---
title: Scraping
description: Scraping is automated traffic that extracts data or hammers an endpoint rather than browsing like a person. Rupt scores it from network reputation and request velocity.
---

# Scraping

Scraping is traffic from an automated extractor rather than a human: a bot pulling your catalog, or a crawler hitting an endpoint far faster than anyone could click. It often rides legitimate accounts and valid sessions, so the request itself looks fine. What stands out is where it comes from and how fast it arrives.

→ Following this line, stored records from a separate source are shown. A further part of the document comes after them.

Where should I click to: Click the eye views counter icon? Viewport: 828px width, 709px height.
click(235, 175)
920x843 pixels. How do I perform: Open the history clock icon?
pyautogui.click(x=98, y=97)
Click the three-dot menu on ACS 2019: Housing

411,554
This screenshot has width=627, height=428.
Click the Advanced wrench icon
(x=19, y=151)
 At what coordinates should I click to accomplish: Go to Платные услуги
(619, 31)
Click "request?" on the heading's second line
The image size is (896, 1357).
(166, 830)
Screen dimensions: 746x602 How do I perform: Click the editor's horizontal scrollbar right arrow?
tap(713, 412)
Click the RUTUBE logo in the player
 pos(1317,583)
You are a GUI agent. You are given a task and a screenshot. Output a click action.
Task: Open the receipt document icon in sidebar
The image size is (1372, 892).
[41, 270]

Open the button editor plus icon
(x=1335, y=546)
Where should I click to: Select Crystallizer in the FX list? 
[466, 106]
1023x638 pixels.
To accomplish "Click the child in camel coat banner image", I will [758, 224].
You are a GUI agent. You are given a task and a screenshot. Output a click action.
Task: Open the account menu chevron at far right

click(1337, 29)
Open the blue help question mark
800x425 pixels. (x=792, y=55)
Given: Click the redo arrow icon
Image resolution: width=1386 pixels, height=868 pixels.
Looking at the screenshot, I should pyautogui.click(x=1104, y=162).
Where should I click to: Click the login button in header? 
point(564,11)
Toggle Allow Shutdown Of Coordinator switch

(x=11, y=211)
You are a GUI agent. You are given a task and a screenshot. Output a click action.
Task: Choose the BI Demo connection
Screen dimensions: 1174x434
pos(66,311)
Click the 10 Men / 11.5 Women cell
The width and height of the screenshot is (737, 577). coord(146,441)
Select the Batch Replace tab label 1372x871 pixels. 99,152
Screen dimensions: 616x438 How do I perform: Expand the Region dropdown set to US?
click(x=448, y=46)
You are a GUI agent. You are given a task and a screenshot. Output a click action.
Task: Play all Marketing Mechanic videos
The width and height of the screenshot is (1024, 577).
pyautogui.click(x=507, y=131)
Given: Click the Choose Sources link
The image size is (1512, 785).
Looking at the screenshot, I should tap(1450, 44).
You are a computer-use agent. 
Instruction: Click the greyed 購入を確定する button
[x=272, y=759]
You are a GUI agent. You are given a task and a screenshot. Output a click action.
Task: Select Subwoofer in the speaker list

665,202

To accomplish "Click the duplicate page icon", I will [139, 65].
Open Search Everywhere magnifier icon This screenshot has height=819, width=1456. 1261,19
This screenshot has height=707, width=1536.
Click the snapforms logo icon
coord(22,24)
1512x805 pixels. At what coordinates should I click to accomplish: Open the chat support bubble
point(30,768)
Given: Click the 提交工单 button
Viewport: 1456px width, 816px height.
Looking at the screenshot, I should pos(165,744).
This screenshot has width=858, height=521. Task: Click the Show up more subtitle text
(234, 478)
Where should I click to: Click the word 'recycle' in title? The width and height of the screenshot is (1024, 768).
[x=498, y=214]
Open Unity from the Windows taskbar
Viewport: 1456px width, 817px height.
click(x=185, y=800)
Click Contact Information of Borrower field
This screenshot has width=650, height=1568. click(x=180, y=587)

Rupt scores this risk on the `access` and `login` [actions](/docs/v3/concepts/actions).

## What Rupt looks for

- **[Anonymizing network](/docs/v3/concepts/anonymizing-network)**: automated traffic tends to run from hosting and datacenter IPs, proxies, or VPNs rather than a home connection. A request from a cloud provider's address range is a classic scraper tell.
- **[Velocity](/docs/v3/concepts/velocity)**: the rate of requests from one IP or user. Humans pause, read, and click; scrapers don't.

## Severity and response

The checks aggregate into a `scraping` [risk](/docs/v3/concepts/risks) severity. Datacenter traffic alone catches a lot of bots, but it also catches corporate VPNs and privacy-conscious users, so velocity is what separates a heavy reader from an extractor. Most teams [challenge](/docs/v3/concepts/challenges) or rate-limit as these signals stack up and `deny` only when both are unmistakable. Your [policies](/docs/v3/concepts/policies) set the threshold.